Task brief.
Extract the complete listing and repeat it word for word.

Material supplied.
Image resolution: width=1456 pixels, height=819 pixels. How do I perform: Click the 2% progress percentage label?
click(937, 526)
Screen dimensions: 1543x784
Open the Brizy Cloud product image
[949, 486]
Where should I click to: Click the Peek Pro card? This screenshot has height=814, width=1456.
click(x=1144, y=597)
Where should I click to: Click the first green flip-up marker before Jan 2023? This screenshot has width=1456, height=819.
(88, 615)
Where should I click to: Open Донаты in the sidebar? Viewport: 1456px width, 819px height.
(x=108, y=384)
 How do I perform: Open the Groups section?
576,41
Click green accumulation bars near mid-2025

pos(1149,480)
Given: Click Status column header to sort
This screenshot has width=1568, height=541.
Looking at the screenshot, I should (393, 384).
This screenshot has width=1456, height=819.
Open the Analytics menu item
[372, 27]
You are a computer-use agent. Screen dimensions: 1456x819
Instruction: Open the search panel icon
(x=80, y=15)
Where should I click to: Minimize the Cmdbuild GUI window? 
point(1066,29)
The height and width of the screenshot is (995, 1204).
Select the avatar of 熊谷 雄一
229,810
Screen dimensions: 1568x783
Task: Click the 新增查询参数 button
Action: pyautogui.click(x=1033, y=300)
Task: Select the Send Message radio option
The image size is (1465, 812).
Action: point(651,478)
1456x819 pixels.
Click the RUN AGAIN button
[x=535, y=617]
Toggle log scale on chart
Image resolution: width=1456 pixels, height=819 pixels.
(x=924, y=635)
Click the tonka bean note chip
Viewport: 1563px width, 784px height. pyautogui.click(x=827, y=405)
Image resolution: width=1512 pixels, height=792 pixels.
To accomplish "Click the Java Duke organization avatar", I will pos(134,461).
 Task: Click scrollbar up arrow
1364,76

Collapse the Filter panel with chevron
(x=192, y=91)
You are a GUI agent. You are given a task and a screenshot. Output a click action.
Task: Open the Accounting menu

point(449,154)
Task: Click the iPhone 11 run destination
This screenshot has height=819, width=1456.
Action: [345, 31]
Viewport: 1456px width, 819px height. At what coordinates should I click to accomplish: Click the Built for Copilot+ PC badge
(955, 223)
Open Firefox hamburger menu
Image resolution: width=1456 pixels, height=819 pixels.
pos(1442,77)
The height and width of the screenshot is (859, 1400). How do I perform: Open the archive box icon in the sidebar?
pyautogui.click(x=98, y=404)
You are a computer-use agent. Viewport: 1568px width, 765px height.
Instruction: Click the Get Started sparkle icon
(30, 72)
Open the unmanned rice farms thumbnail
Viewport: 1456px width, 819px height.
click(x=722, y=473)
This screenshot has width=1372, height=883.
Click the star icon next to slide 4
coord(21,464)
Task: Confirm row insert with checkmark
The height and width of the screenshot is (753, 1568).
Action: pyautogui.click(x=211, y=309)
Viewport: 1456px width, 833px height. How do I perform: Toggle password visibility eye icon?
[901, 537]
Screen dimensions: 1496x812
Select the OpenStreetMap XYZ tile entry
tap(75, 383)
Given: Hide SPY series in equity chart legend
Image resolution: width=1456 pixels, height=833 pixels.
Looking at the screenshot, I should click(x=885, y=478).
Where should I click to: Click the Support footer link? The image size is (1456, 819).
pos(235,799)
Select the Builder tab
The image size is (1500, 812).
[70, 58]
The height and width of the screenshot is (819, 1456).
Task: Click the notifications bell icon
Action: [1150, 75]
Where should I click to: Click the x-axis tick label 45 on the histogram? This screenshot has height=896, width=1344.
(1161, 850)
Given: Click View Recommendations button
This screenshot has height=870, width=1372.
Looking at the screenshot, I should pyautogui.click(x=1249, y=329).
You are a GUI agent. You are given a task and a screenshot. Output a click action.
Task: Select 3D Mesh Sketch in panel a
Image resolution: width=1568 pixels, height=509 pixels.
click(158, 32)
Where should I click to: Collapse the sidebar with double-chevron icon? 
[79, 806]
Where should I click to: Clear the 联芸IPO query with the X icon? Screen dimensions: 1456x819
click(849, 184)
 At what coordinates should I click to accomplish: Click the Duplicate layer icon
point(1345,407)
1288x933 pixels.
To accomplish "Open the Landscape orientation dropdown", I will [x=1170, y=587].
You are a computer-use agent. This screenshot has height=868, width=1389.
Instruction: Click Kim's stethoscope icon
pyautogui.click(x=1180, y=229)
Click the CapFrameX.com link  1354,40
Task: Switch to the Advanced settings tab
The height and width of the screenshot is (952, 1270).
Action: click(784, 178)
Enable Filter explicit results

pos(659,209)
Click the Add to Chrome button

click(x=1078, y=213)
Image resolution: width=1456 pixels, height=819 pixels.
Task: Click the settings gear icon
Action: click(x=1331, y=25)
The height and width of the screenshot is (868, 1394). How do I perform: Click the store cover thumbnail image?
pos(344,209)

Output for this task.
Image resolution: width=1456 pixels, height=819 pixels. How do I perform: Click the 2% progress percentage label?
click(937, 526)
Screen dimensions: 1543x784
Open the Brizy Cloud product image
[949, 486]
Where should I click to: Click the Peek Pro card? This screenshot has height=814, width=1456.
click(x=1144, y=597)
Where should I click to: Click the first green flip-up marker before Jan 2023? This screenshot has width=1456, height=819.
(88, 615)
Where should I click to: Open Донаты in the sidebar? Viewport: 1456px width, 819px height.
(x=108, y=384)
 How do I perform: Open the Groups section?
576,41
Click green accumulation bars near mid-2025

pos(1149,480)
Given: Click Status column header to sort
This screenshot has width=1568, height=541.
Looking at the screenshot, I should (393, 384).
This screenshot has width=1456, height=819.
Open the Analytics menu item
[372, 27]
You are a computer-use agent. Screen dimensions: 1456x819
Instruction: Open the search panel icon
(x=80, y=15)
Where should I click to: Minimize the Cmdbuild GUI window? 
point(1066,29)
The height and width of the screenshot is (995, 1204).
Select the avatar of 熊谷 雄一
229,810
Screen dimensions: 1568x783
Task: Click the 新增查询参数 button
Action: pyautogui.click(x=1033, y=300)
Task: Select the Send Message radio option
The image size is (1465, 812).
Action: point(651,478)
1456x819 pixels.
Click the RUN AGAIN button
[x=535, y=617]
Toggle log scale on chart
Image resolution: width=1456 pixels, height=819 pixels.
(x=924, y=635)
Click the tonka bean note chip
Viewport: 1563px width, 784px height. pyautogui.click(x=827, y=405)
Image resolution: width=1512 pixels, height=792 pixels.
To accomplish "Click the Java Duke organization avatar", I will pos(134,461).
 Task: Click scrollbar up arrow
1364,76

Collapse the Filter panel with chevron
(x=192, y=91)
You are a GUI agent. You are given a task and a screenshot. Output a click action.
Task: Open the Accounting menu

point(449,154)
Task: Click the iPhone 11 run destination
This screenshot has height=819, width=1456.
Action: [345, 31]
Viewport: 1456px width, 819px height. At what coordinates should I click to accomplish: Click the Built for Copilot+ PC badge
(955, 223)
Open Firefox hamburger menu
Image resolution: width=1456 pixels, height=819 pixels.
pos(1442,77)
The height and width of the screenshot is (859, 1400). How do I perform: Open the archive box icon in the sidebar?
pyautogui.click(x=98, y=404)
You are a computer-use agent. Viewport: 1568px width, 765px height.
Instruction: Click the Get Started sparkle icon
(30, 72)
Open the unmanned rice farms thumbnail
Viewport: 1456px width, 819px height.
click(x=722, y=473)
This screenshot has width=1372, height=883.
Click the star icon next to slide 4
coord(21,464)
Task: Confirm row insert with checkmark
The height and width of the screenshot is (753, 1568).
Action: pyautogui.click(x=211, y=309)
Viewport: 1456px width, 833px height. How do I perform: Toggle password visibility eye icon?
[901, 537]
Screen dimensions: 1496x812
Select the OpenStreetMap XYZ tile entry
tap(75, 383)
Given: Hide SPY series in equity chart legend
Image resolution: width=1456 pixels, height=833 pixels.
Looking at the screenshot, I should click(x=885, y=478).
Where should I click to: Click the Support footer link? The image size is (1456, 819).
pos(235,799)
Select the Builder tab
The image size is (1500, 812).
[70, 58]
The height and width of the screenshot is (819, 1456).
Task: Click the notifications bell icon
Action: [1150, 75]
Where should I click to: Click the x-axis tick label 45 on the histogram? This screenshot has height=896, width=1344.
(1161, 850)
Given: Click View Recommendations button
This screenshot has height=870, width=1372.
Looking at the screenshot, I should pyautogui.click(x=1249, y=329).
You are a GUI agent. You are given a task and a screenshot. Output a click action.
Task: Select 3D Mesh Sketch in panel a
Image resolution: width=1568 pixels, height=509 pixels.
click(158, 32)
Where should I click to: Collapse the sidebar with double-chevron icon? 
[79, 806]
Where should I click to: Clear the 联芸IPO query with the X icon? Screen dimensions: 1456x819
click(849, 184)
 At what coordinates should I click to accomplish: Click the Duplicate layer icon
point(1345,407)
1288x933 pixels.
To accomplish "Open the Landscape orientation dropdown", I will [x=1170, y=587].
You are a computer-use agent. This screenshot has height=868, width=1389.
Instruction: Click Kim's stethoscope icon
pyautogui.click(x=1180, y=229)
Click the CapFrameX.com link  1354,40
Task: Switch to the Advanced settings tab
The height and width of the screenshot is (952, 1270).
Action: click(784, 178)
Enable Filter explicit results

pos(659,209)
Click the Add to Chrome button

click(x=1078, y=213)
Image resolution: width=1456 pixels, height=819 pixels.
Task: Click the settings gear icon
Action: click(x=1331, y=25)
The height and width of the screenshot is (868, 1394). How do I perform: Click the store cover thumbnail image?
pos(344,209)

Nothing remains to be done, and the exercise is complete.